如何使用 theano.op 在 pymc3 中编写自定义确定性或随机性？答案

【问题标题】：How to write a custom Deterministic or Stochastic in pymc3 with theano.op?如何使用 theano.op 在 pymc3 中编写自定义确定性或随机性？
【发布时间】：2016-08-18 17:31:16
【问题描述】：

我正在做一些 pymc3 并且我想创建自定义随机指标，但是似乎没有很多关于它是如何完成的文档。我知道如何使用as_op way，但显然这使得无法使用 NUTS 采样器，在这种情况下，我看不出 pymc3 优于 pymc。

教程中提到可以通过继承theano.Op来完成。但是谁能告诉我这将如何工作（我仍然开始使用theano）？我有两个要定义的随机指标。

第一个应该更简单，它是一个 N 维向量 F，只有常量父变量：

with myModel:
    F = DensityDist('F', lambda value: pymc.skew_normal_like(value, F_mu_array, F_std_array, F_a_array), shape = N)

我想要一个偏态正态分布，在pymc3中似乎还没有实现，我只是导入了pymc2版本。不幸的是，F_mu_array, F_std_array, F_a_array and F 都是 N 维向量，而 lambda 的东西似乎不适用于 N 维列表value。

首先，有没有办法让 lambda 输入一个 N 维数组？如果没有，我想我需要直接定义 Stochastic F，这就是我认为我需要 theano.Op 使其工作的地方。

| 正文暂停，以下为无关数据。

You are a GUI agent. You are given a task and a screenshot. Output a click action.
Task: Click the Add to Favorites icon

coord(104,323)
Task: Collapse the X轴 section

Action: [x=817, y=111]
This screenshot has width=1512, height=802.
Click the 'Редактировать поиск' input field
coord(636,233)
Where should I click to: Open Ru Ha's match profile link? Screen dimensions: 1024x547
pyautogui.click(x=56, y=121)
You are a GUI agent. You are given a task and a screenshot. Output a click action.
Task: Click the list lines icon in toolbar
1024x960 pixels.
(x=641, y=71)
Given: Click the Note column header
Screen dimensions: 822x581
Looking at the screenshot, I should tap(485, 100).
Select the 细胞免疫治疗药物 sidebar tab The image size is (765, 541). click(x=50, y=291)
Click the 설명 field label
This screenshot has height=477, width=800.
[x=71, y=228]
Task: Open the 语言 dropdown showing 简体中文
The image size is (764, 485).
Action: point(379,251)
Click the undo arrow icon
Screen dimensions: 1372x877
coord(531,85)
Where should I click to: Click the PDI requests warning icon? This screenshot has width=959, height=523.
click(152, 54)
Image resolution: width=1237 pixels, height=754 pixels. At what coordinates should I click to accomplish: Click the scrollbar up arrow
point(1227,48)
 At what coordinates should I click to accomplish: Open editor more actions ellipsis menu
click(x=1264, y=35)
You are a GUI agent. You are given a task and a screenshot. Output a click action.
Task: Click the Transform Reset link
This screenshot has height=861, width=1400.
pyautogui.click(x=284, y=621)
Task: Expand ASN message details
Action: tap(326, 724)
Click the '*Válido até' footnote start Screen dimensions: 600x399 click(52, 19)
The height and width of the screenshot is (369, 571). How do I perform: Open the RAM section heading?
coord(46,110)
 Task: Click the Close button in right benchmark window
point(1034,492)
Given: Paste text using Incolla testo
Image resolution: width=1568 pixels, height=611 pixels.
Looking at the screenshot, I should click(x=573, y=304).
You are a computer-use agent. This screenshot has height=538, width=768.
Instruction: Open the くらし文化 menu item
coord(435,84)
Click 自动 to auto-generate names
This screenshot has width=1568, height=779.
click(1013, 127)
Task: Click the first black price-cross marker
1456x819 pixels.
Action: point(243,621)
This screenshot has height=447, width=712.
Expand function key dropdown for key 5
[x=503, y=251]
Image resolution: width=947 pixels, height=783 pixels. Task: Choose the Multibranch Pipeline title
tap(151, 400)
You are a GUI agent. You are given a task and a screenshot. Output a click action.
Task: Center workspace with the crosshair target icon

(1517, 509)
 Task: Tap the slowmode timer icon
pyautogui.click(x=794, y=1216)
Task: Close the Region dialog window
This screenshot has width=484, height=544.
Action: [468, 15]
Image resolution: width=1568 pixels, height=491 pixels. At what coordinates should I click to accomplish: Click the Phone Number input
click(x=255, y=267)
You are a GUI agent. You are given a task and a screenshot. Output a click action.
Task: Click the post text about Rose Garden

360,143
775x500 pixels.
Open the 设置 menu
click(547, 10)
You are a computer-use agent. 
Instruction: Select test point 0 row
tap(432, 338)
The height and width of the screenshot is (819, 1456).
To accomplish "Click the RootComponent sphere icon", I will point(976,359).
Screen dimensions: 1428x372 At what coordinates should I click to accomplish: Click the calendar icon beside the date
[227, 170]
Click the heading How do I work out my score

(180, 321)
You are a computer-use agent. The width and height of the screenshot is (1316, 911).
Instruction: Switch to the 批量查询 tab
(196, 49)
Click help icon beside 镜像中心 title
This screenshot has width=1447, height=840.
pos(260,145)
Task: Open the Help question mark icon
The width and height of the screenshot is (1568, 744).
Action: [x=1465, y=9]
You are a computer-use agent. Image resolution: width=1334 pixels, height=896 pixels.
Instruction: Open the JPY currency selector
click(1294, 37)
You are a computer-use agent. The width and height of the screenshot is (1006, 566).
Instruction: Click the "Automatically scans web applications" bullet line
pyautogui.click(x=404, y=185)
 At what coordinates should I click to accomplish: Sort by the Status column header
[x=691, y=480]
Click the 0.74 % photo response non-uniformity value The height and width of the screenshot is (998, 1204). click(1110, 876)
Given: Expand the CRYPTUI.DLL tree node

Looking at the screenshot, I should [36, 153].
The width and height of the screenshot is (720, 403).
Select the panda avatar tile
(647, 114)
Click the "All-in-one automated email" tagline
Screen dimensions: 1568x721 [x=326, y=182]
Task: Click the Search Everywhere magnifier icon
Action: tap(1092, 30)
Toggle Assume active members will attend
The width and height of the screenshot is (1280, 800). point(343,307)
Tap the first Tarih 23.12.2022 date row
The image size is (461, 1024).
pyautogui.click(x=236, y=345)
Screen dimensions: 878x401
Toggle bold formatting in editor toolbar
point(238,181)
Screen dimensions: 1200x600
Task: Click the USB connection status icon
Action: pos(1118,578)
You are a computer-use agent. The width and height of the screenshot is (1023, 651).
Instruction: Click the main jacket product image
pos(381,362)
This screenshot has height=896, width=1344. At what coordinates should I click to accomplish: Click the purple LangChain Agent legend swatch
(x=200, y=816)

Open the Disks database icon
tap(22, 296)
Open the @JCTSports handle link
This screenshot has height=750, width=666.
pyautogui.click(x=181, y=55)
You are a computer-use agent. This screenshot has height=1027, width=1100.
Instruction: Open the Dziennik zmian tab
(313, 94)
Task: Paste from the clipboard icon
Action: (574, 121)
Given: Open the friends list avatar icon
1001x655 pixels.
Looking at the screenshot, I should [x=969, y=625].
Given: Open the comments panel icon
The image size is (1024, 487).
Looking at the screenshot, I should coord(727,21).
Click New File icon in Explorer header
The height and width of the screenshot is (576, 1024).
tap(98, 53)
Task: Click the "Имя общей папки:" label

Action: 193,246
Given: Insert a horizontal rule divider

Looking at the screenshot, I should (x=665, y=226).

第二个例子是其他随机指标的一个更复杂的函数。这里我想如何定义它（目前不正确）：

with myModel:
    ln2_var = Uniform('ln2_var', lower=-10, upper=4)
    sigma = Deterministic('sigma', exp(0.5*ln2_var))        
    A = Uniform('A', lower=-10, upper=10, shape=5)
    C = Uniform('C', lower=0.0, upper=2.0, shape=5)
    sw = Normal('sw', mu=5.5, sd=0.5, shape=5)

    # F from before
    F = DensityDist('F', lambda value: skew_normal_like(value, F_mu_array, F_std_array, F_a_array), shape = N)
    M = Normal('M', mu=M_obs_array, sd=M_stdev, shape=N)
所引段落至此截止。